- **BRIEF 1**: Rescale the rows from the one containing "At what coordinates" down through the one containing "click(x=941, y=784)", and write only those rows out again in full, requests included. Multiply each coordinate in the answers by 1.1 and round to whole numbers, with halves rounded up.
---
Wine is more than a beverage. Like great works of art, the most interesting wines have originality, dynamism, emotional resonance, and personality. Discover how wine can be so expressive in this remarkable philosophical romp through the aesthetics of wine production and wine appreciation.

Previous work on the philosophy of wine has shown wine to be an important source of aesthetic experiences. “Beauty and the Yeast” takes this argument in surprising new directions. It analyzes wine as an expressive, living organism that challenges our assumptions about creativity, beauty, good taste, and objectivity, and explains why the changing landscape of wine requires that we rethink the role of established wine traditions. The book offers unique philosophical insights into the nature of wine appreciation, wine language, and wine criticism, and explores a novel approach to wine tasting that reveals our emotional attachment to wine.
---
- **BRIEF 2**: Write the next part of the passage about the philosophy of wine, picking up after its last sentence.

- **SOURCE RECORDS**:
---
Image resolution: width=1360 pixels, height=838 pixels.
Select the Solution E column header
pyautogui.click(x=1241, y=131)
---
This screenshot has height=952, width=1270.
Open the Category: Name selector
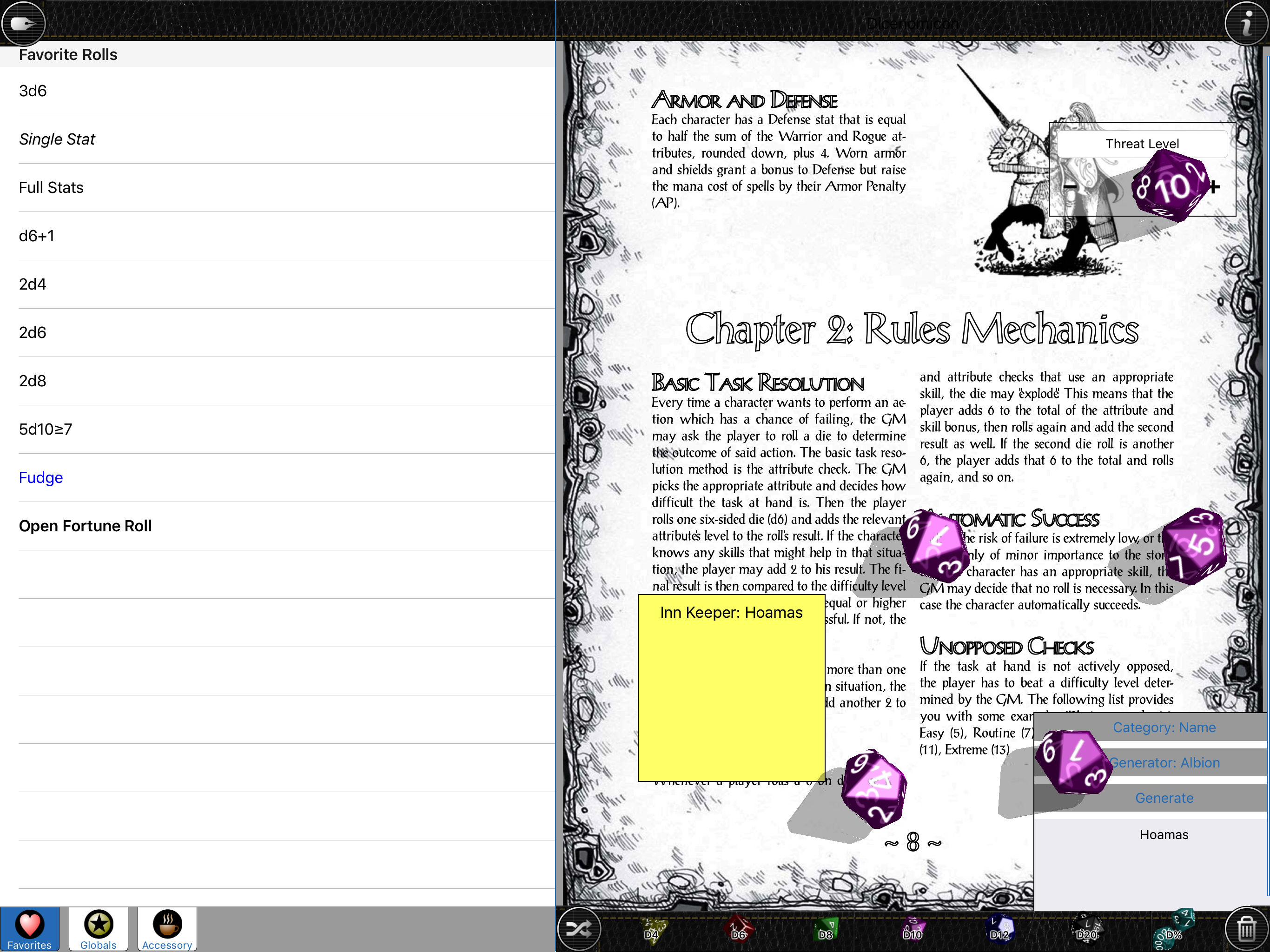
---
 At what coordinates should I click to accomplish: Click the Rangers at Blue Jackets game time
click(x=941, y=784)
---
- **EXPECTED ANSWER 1**:
 At what coordinates should I click to accomplish: Click the Rangers at Blue Jackets game time
click(x=1035, y=862)

- **EXPECTED ANSWER 2**:
Written to appeal to thoughtful wine lovers with no background in philosophy. After reading, you will never taste wine the same way again.

Thanks to all of you who made suggestions about the cover. I chose this one because it is eye-catching, unique, and captures the book’s theme—wine’s vitality, its similarity to a living organism, explains wine’s aesthetic appeal.

Also, coming soon—a redesign of the blog.

This week marks the 9th anniversary of Edible Arts. Time for a new look.

There are Two Wine Industries. We Need to Stop Conflating Their Interests.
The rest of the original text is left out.